On Saturday, February 25, 2023 at 7:05:37 AM UTC-8, Ron Shepard wrote:
(snip)
> > 12.8.2:
> > " Backspacing over records written using list-directed or namelist formatting is prohibited."
> This seems to me to be a very strange and overly broad restriction. Even
> if records had been written with list-directed or namelist i/o, in the
> end, they are just records in a file: strings of characters with line
> separators. It seems like one should be able to use normal i/o
> operations thereafter on those records. In fact, for an old file, one
> might not even know exactly how some of the records had been written
> (text editor, shell script, C program, fortran program, etc.). But this
> restriction implies that once written by fortran list-directed i/o, they
> are tainted forever after, even through multiple open and close
> statements or even if opened at some time later in a completely
> different program.
In the case of an actual FORMAT, either a FORMAT statement,
or string constant or variable, the number of records written
by a WRITE statement, or read by a READ statement is known.

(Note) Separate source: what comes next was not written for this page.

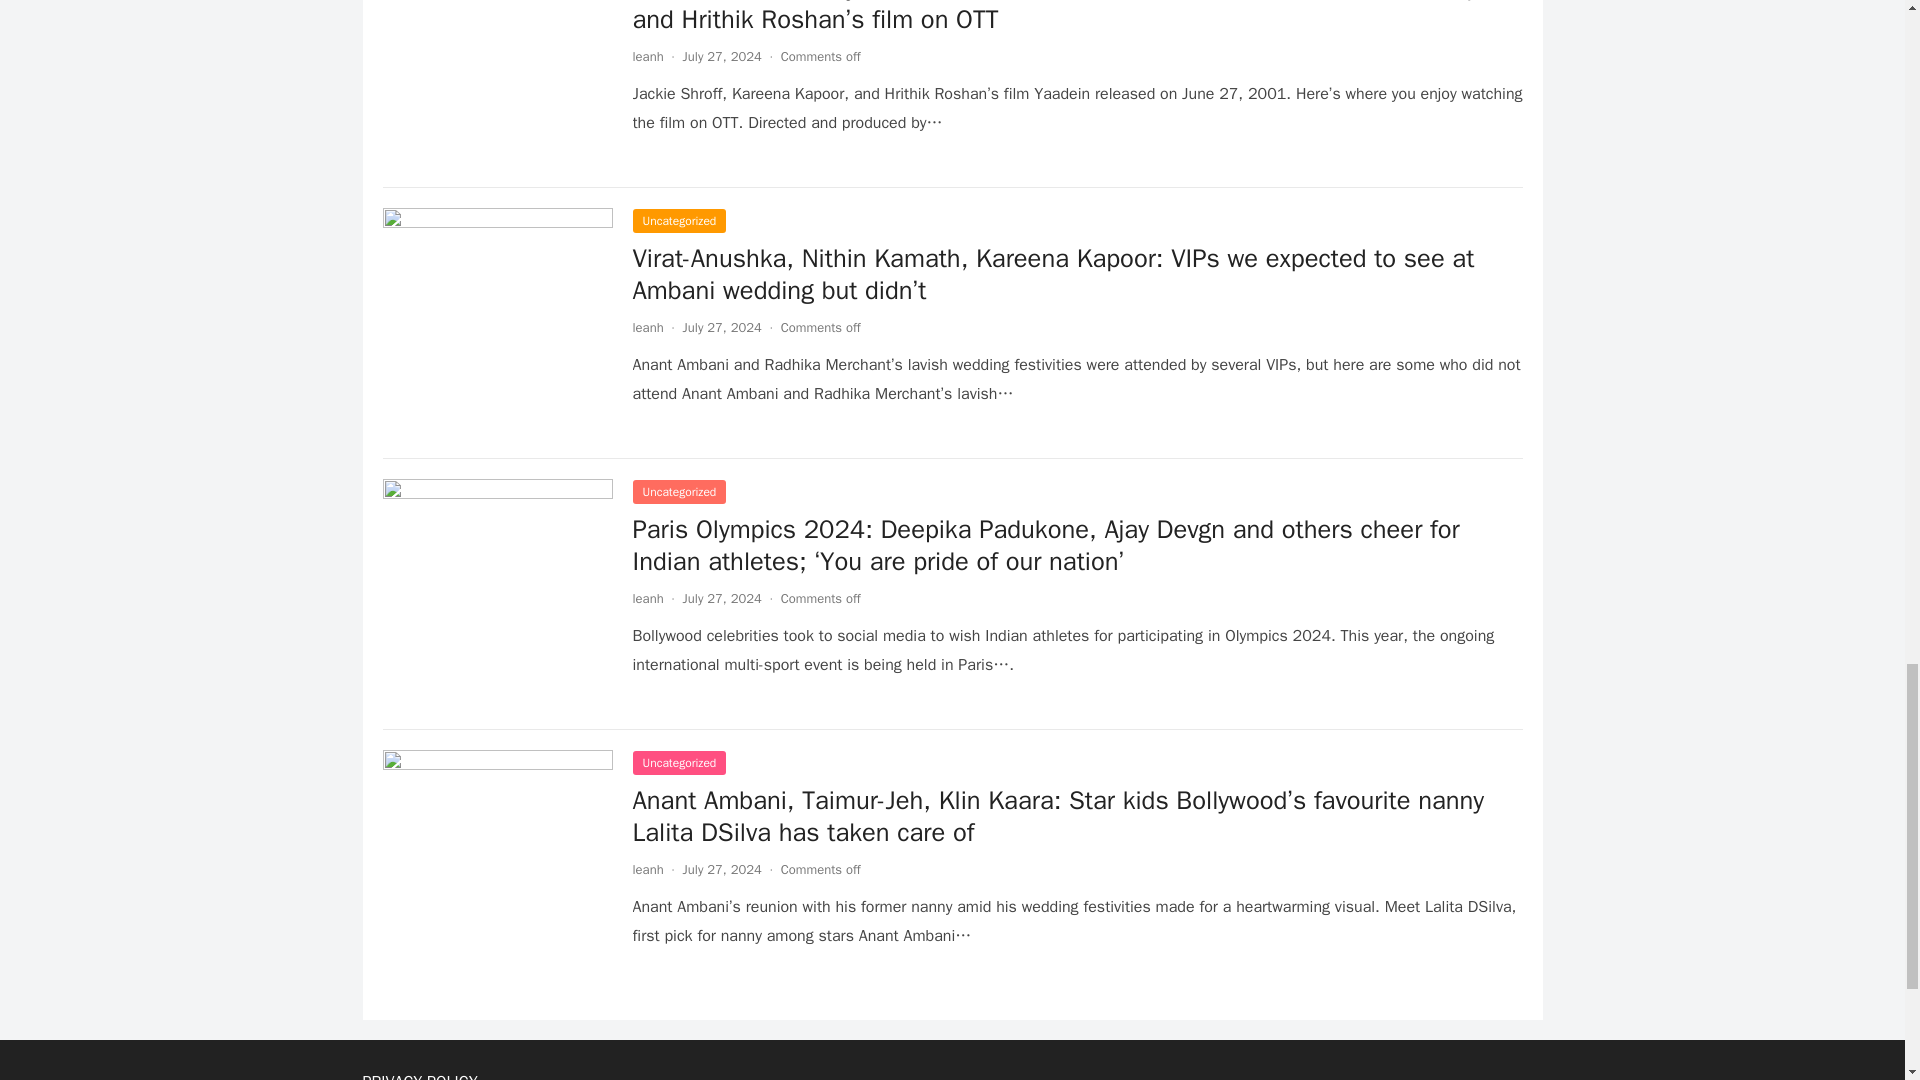 This screenshot has height=1080, width=1920. What do you see at coordinates (646, 869) in the screenshot?
I see `Posts by leanh` at bounding box center [646, 869].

(Might be variable with implied-DO, but the variable is known.)
In the case of NAMELIST or list-directed, it isn't.
The standard is a little broader than it could be, but not much.
To be less broad, it would have to define exactly the cases where
you could, and could not, depend on the number of records.
(I believe that WRITE(*,*), and READ(*,*) reliable write and read
one record. Past that, you can't say much.)
Reminds me in Fortran 77 (and VAX/VMS) days, I was reading
in some X, Y data.
READ(5,1,END=2) (X(I), Y(I), I=1,N)
and expecting N to be one more than the number of items read.
In actual DO loops, the DO variable keeps its value when it leaves
the loop. Seems like it should for implied-DO. I even had a
blank DEC bug report form to fill out.
But the standard doesn't require that.